| 任务要求 |
a. 请根据关于原癌基因和抑癌基因的选段回答下列问题:
(i) 选段把原癌基因的蛋白产物比作什么?
(ii) 抑癌基因突变后,相应的蛋白产物会怎样?
(iii) 1997年FDA批准的首个靶向药物,商品名是什么?
b. 请把关于原癌基因和抑癌基因的选段中从“但若人体受到外部环境或生物内”开始、一直到“修复且持续增殖,成为癌细胞。”为止的部分重新写出,并把其中的“油门”改为“加速器”。

| 节选原文 |
☆ ☆ ☆ ☆ ☆
原癌基因和抑癌基因本来只是基因家族中的合法公民,它们在调控细胞的生命活动中起着关键的作用。原癌基因的蛋白产物负责激活细胞生长和增殖的信号通路,就像一个油门,经过多重蛋白传置,为细胞的生长增殖添加动力;抑癌基因的蛋白产物负责激活促进细胞凋亡、抑制细胞增殖、DNA损伤修复等的信号通路,控制细胞的生长,并能为这个过程中出现的错误及时刹车,它们合作维持着细胞的正常生长状态。
但若人体受到外部环境或生物内部因素的影响,比如受到放射性物质、化学物质或病毒等的侵害,就可能引起基因突变。而癌症的发生就与原癌基因和抑癌基因的突变直接相关。原癌基因突变可能会活化成为癌基因,相应的蛋白产物发生过量表达。这相当于细胞在没有接收到外界生长指令的情况下,油门不间断工作,持续激活细胞增殖或生存通路,使细胞增殖失控,形成癌细胞。抑癌基因突变,则相应的蛋白产物不发生表达。相当于细胞的生长和增殖失去了刹车,细胞凋亡程序失效,受损的细胞无法修复且持续增殖,成为癌细胞。
总的来说,针对癌症的形成,在分子层面可以表达为两点:一个是原癌基因活化,一个是抑癌基因失活,以及它们相应的蛋白分子表达异常(目前发现的原癌基因和抑癌基因已经有100多种)。在了解了这些之后,科学家们惊喜地发现,这些差异可以把癌细胞与正常细胞区分开来。靶向杀灭癌细胞而保全正常细胞,这个想法的实现在隐隐地向人类招手。因此,利用分子为标签靶向消灭癌细胞的药物研发的大幕就此拉开了。1997年,FDA批准了首个靶向药物利妥昔单抗,商品名为美罗华,用于治疗弥漫性大细胞性B细胞淋巴瘤。目前,针对不同的癌症类型,FDA已经批准了70多种肿瘤靶向药物。
☆ ☆ ☆ ☆ ☆
| 所供记录 |

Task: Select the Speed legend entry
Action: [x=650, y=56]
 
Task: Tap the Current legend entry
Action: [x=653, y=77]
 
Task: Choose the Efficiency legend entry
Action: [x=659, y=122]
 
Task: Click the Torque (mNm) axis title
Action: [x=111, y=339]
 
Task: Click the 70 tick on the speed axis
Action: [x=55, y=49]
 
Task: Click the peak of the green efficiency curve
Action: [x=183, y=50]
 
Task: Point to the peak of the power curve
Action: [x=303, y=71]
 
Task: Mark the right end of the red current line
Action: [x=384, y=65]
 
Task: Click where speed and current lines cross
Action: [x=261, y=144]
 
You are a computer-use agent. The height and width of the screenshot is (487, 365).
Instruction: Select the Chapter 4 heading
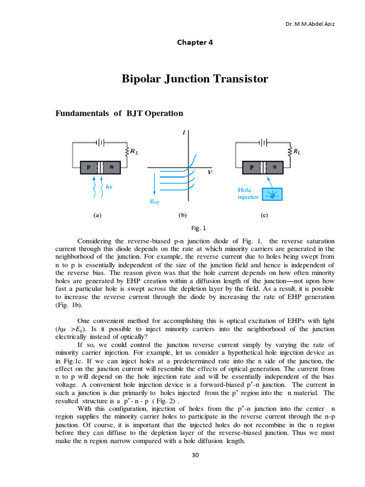[x=195, y=42]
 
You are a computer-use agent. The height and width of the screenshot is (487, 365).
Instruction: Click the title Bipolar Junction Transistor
[x=195, y=79]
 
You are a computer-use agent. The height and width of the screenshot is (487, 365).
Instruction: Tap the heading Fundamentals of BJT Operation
[x=119, y=114]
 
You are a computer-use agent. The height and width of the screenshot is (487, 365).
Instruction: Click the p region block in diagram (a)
[x=88, y=167]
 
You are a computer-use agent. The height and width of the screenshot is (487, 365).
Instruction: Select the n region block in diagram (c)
[x=275, y=167]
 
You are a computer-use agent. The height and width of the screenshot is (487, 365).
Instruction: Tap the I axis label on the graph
[x=183, y=133]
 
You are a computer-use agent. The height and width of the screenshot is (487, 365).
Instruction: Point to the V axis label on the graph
[x=210, y=173]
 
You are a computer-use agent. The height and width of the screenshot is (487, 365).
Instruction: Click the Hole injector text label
[x=248, y=193]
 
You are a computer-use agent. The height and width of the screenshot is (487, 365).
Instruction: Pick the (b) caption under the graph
[x=182, y=215]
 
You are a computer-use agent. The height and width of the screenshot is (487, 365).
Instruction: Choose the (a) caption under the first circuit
[x=96, y=215]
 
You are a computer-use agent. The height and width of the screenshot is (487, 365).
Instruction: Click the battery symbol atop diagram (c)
[x=263, y=142]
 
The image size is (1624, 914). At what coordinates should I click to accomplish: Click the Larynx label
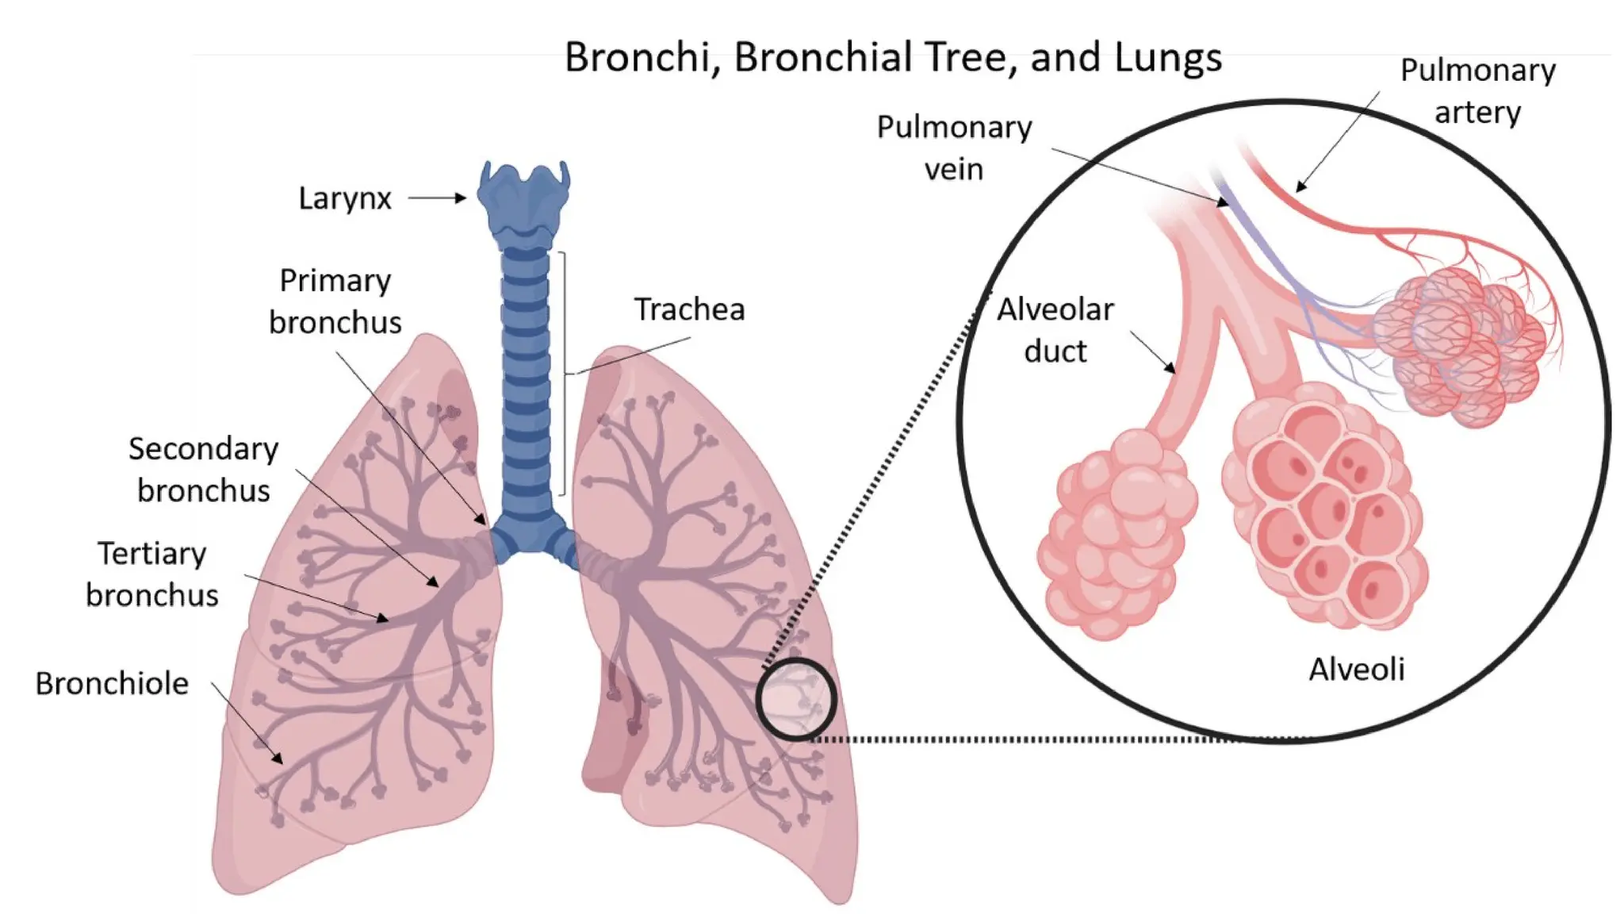pyautogui.click(x=344, y=198)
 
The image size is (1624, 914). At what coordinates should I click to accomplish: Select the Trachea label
pyautogui.click(x=689, y=309)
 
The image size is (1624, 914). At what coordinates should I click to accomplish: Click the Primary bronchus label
pyautogui.click(x=335, y=301)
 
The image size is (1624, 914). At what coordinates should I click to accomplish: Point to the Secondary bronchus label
pyautogui.click(x=203, y=470)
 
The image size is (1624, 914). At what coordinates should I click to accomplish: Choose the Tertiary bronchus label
pyautogui.click(x=151, y=574)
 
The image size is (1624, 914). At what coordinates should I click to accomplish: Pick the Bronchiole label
pyautogui.click(x=112, y=684)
☆ ☆ ☆ ☆ ☆
| 各题答案 |
a.
(i) 一个油门。
(ii) 不发生表达。
(iii) 美罗华。

b.
但若人体受到外部环境或生物内部因素的影响,比如受到放射性物质、化学物质或病毒等的侵害,就可能引起基因突变。而癌症的发生就与原癌基因和抑癌基因的突变直接相关。原癌基因突变可能会活化成为癌基因,相应的蛋白产物发生过量表达。这相当于细胞在没有接收到外界生长指令的情况下,加速器不间断工作,持续激活细胞增殖或生存通路,使细胞增殖失控,形成癌细胞。抑癌基因突变,则相应的蛋白产物不发生表达。相当于细胞的生长和增殖失去了刹车,细胞凋亡程序失效,受损的细胞无法修复且持续增殖,成为癌细胞。